This example shows how to use the vehicle dynamics slowly increasing steering reference application to analyze the impact of the steering angle and speed on vehicle handling. Specifically, you can calculate the steering gain when you run the maneuver with different speed set points. Based on the constant speed, variable steer test defined in SAE J266, the slowly increasing steering maneuver helps characterize the lateral dynamics of the vehicle. In the test, the driver: Accelerates until vehicle hits a target velocity.

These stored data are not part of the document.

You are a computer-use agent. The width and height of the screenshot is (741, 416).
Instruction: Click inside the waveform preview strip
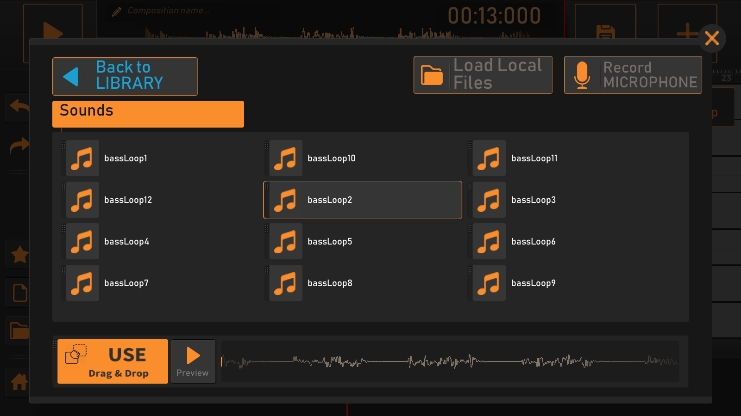pos(450,361)
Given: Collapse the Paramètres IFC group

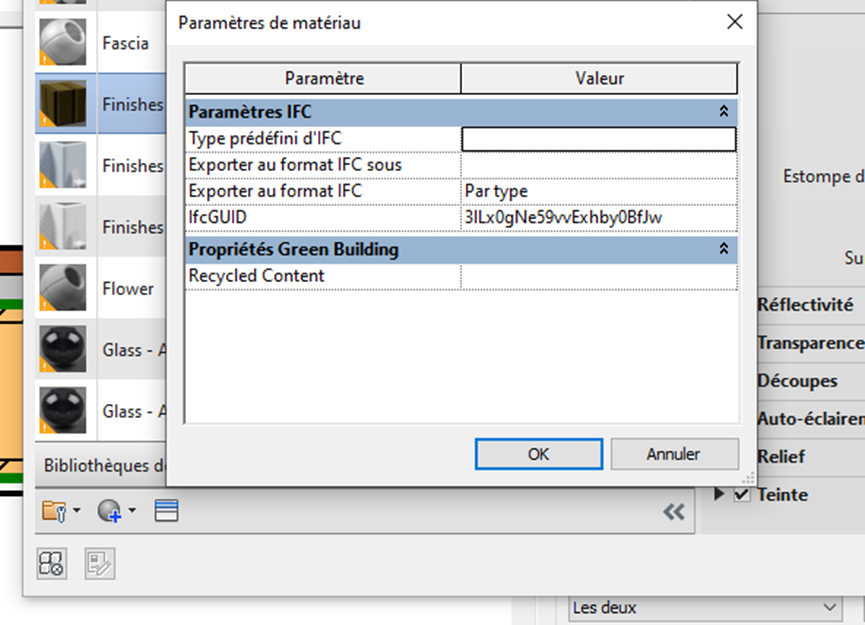Looking at the screenshot, I should (x=724, y=112).
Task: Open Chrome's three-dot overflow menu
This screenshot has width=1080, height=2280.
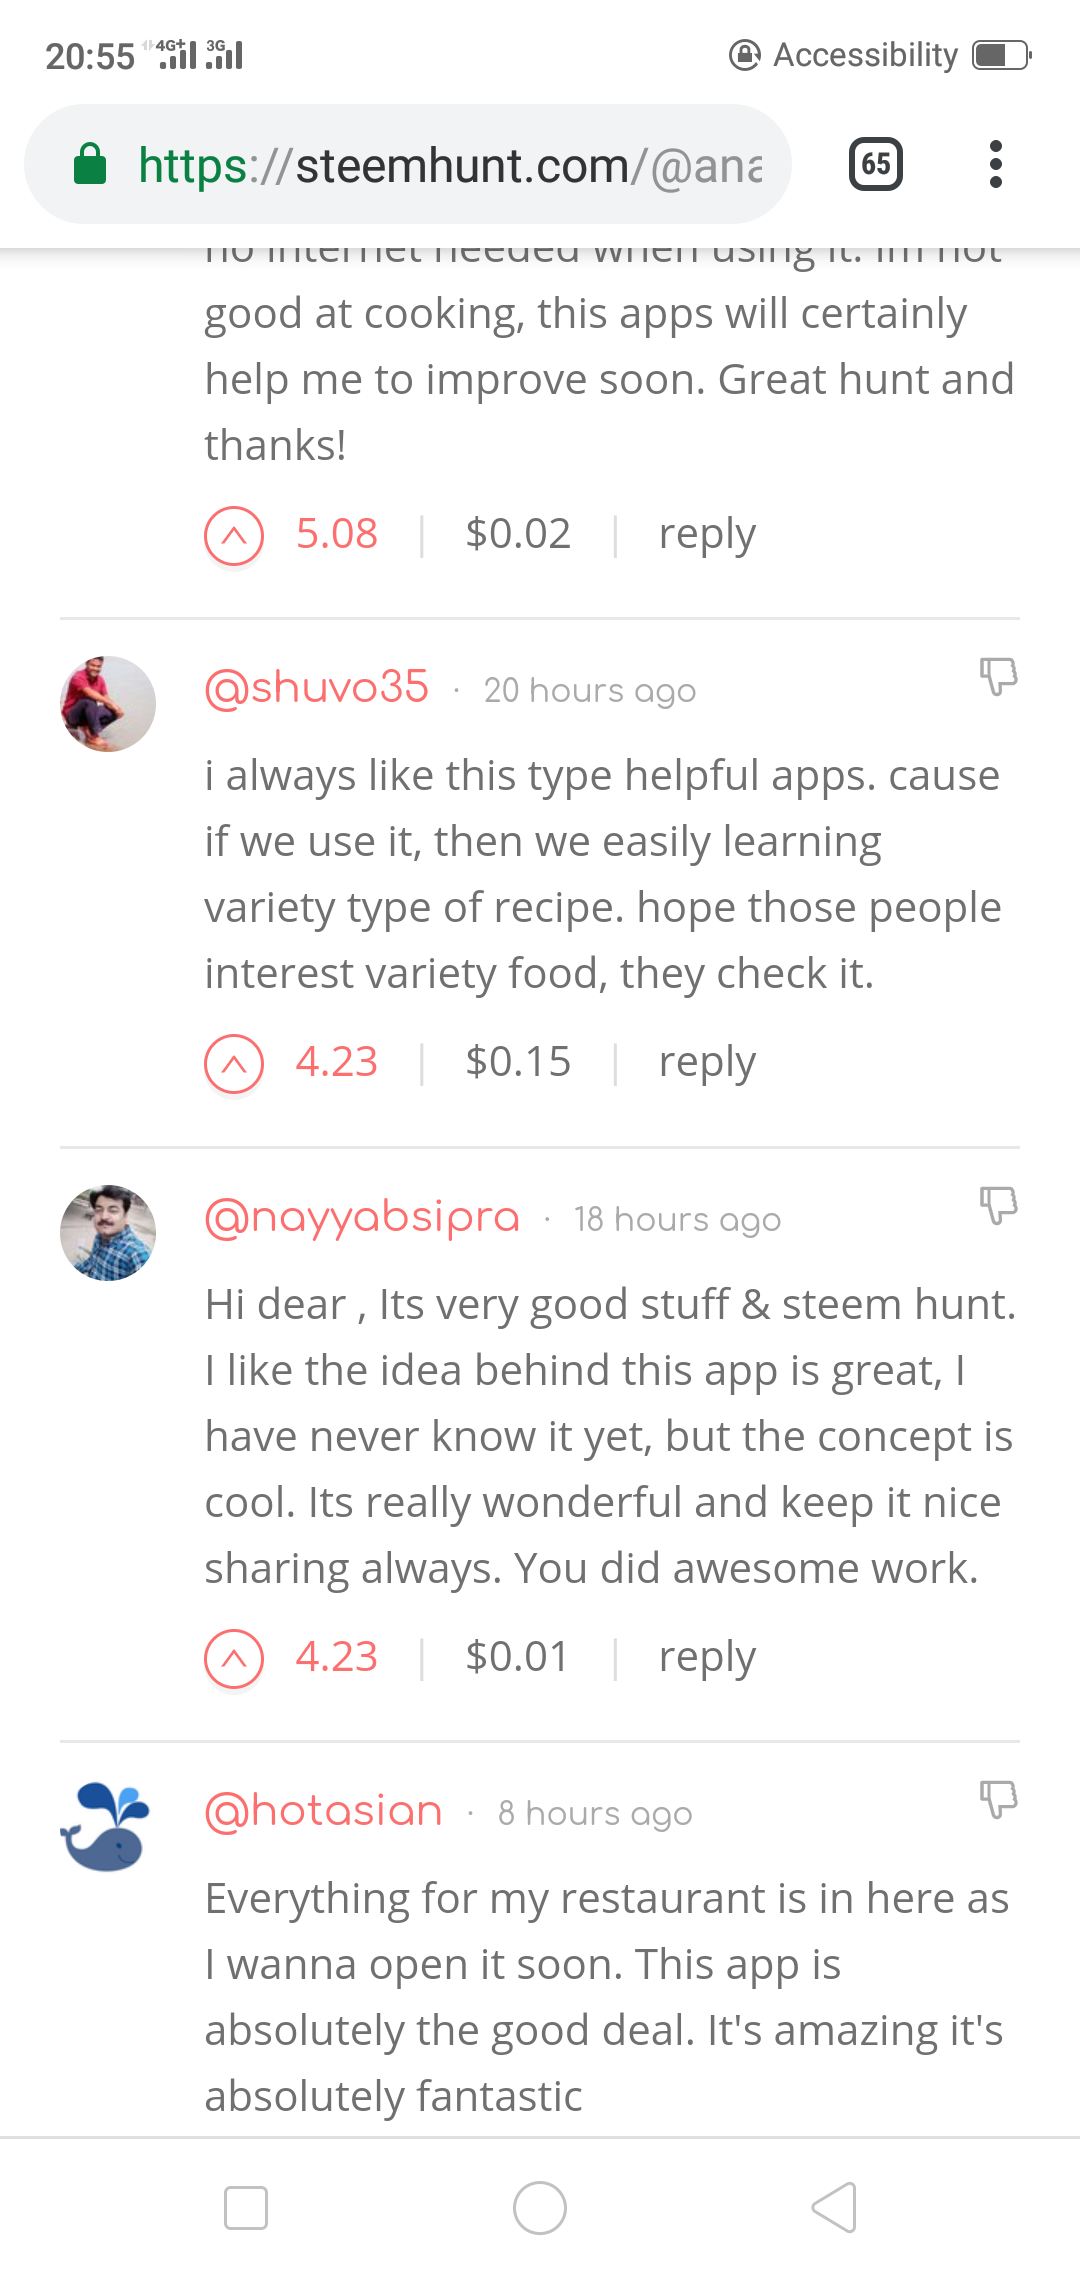Action: pyautogui.click(x=995, y=164)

  • Maintains a target velocity.

  • Linearly increases the steering wheel angle from 0 degrees to a maximum angle.

  • Maintains the steering wheel angle for a specified time.

  • Linearly decreases the steering wheel angle from maximum angle to 0 degrees.

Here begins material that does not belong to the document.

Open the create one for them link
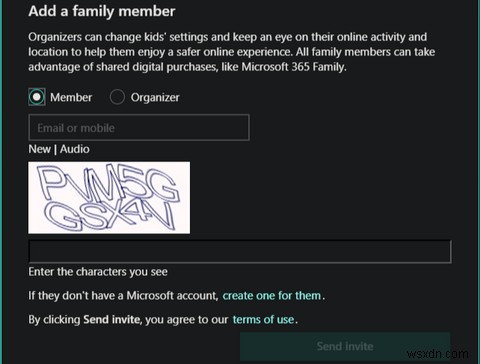The image size is (480, 364). (x=272, y=295)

For more information about the reference application, see Slowly Increasing Steering Maneuver.


Run a Slowly Increasing Steering Maneuver

1. Open the Swept Sine Reference Generator block. By default, the maneuver is set with these parameters:

  • Longitudinal speed setpoint — 50 mph

  • Handwheel rate — 13.5 deg

  • Maximum handwheel angle — 270 deg

2. In the Visualization subsystem, open the 3D Engine block. By default, the 3D Engine parameter is set to Disabled. For the 3D visualization engine platform requirements and hardware recommendations, see the 3D Visualization Engine Requirements and Limitations.

3. Run the maneuver with the default settings. As the simulation runs, view the vehicle information.

  • In the Vehicle Position window, view the vehicle longitudinal distance as a function or the lateral distance. The yellow line displays the yaw rate. The blue line shows the steering angle.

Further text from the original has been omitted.